President's Message

By Jim St. George


ACG President


Then and now, it often takes lots of help to get projects done


I recently floated down the Grand Canyon with my family. After setting off from Lees Ferry, it was almost six days and 90 miles before we saw any modern infrastructure —  a riveted steel suspension bridge. The guides told us that the bridge, which was a steep 8-mile walk down from the canyon’s South Rim, was built in 1921. To me, that meant no helicopters or other modern equipment. It got me thinking —  it must have taken a lot of mules and a lot of human sweat to get that done. I wondered what the winning bid for the job looked like.

That bid is how it usually starts for us contractors, the beginning of that familiar rhythm. First there’s an advertisement for the job. You look at that advertisement from all angles to see if it fits your business, and if it does, you sit down and try to figure out what it would really take to get it done. All the real work comes later, along with success or failure or something in between. But at the beginning, it’s just possibilities. For me, and I think probably many contractors, it’s one of the most exciting points in the process.

I remember some of my first bids, back in the early 1990s, in the Kotzebue region. I was trying to get small jobs building tank farms and power plants for the Alaska Village Electric Cooperative, or AVEC, Alaska Energy Authority and others. I’d sit down and think about all the equipment I’d need, about how long it would take, about who I’d need to hire. I’d think a lot, too, about how I might do it a little bit smarter, a little bit better than how I’d done it on past jobs. I also wondered about how my competitors might tackle the job. You don’t know until the bid opens. Of course, in those early years, most of the jobs I bid, I didn’t get. The learning curve was steep. I lost some jobs because I overbid. Others I won, only to find out during the job that I’d underbid and ended up losing money. A bid means betting on your own foresight, ability and maybe luck too. It’s tough.

But I did learn. Each missed bid and each tough job taught me something. And it was more than just trial and error. Of the modest success I eventually found, I’d like to chalk it entirely up to my own powers of prediction. But I have to admit that I also had a lot of help from friends and colleagues. Sometimes they shared their experiences from similar jobs they’d worked on before. Sometimes they knew something I didn’t about the job under bid. The more jobs I got, the more generals and subs I came into contact with, the more people I found to talk to about my ideas of how I might do the job a little bit better and about how the competition might be thinking.
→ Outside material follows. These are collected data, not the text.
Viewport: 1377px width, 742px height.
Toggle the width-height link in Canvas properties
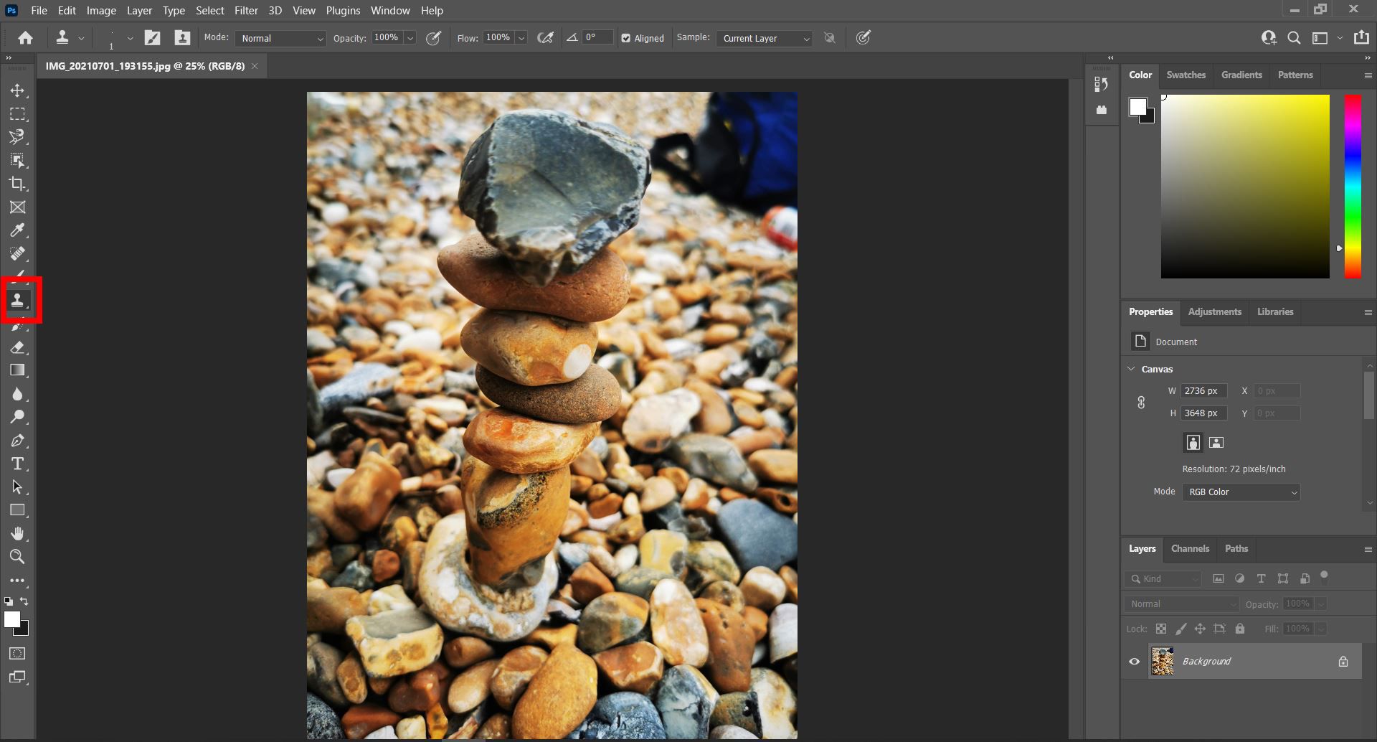[x=1141, y=402]
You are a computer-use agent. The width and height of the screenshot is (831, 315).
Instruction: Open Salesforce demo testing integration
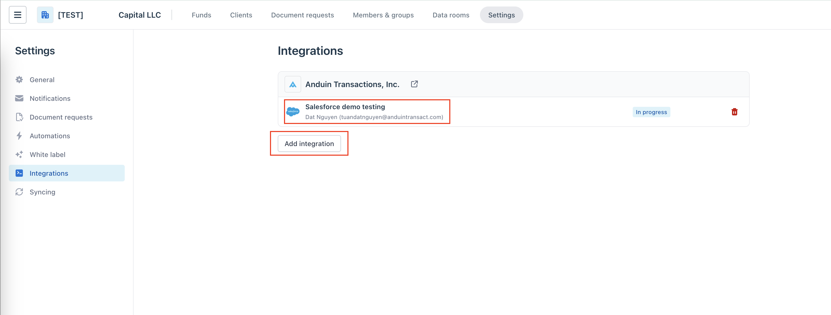pos(345,107)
I was helped along the way by all the experience I gained but also by a growing network of people willing to help me out.

This is where the Associated General Contractors comes in. A lot of us have competed with each other in the past and will compete with each other in the future, but at least as much as we compete with each other, we also rely on each other. Working in Alaska brings a lot of unique challenges, such as tough weather, remote locations and difficult logistics. A week’s delay on a shipment from the Lower 48 can mean a missed barge, an expensive charter flight or even a missed season. In trying to anticipate these challenges, it helps to be surrounded by people who have faced them before. It’s easy to feel like we’re each out there by ourselves, trying to crack this or that tough nut, but I think it’s by working within the community that we truly find success.
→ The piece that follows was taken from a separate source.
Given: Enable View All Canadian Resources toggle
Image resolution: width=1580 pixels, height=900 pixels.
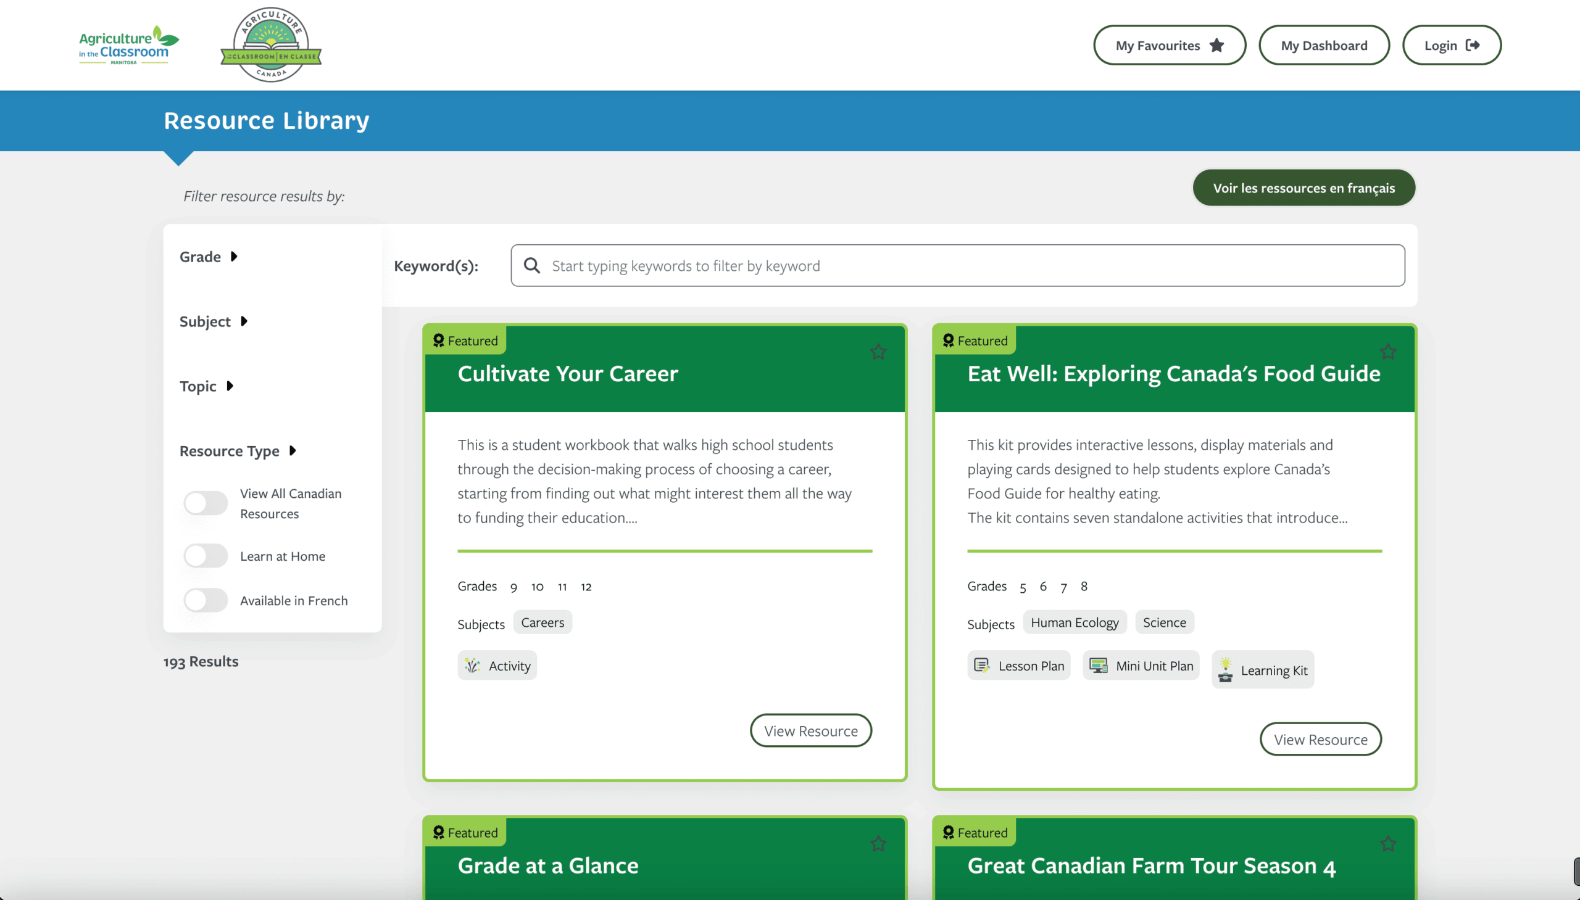Looking at the screenshot, I should click(x=205, y=503).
I’ll be honest — I wasn’t really thinking about all of that as I floated under the Kaibab suspension bridge at the bottom of the Grand Canyon. I was mostly just thinking about how, almost a century ago, people slung a bridge over the Colorado River. I later learned a little bit more about how they did it — as I’d imagined, lots of mules and lots of hard work. One picture I saw showed a crew of Havasupai tribesmen carrying a cable as thick as their arms down a row of switchbacks. It made me glad we have helicopters for that kind of thing. But as I think about it now, I think that the people who built that bridge were probably a lot like me, and probably like a lot of contractors —  the type of people who get excited about the possibilities of a new job, who might look at a bridge and wonder how it was built, and maybe even how they might build it a little bit better.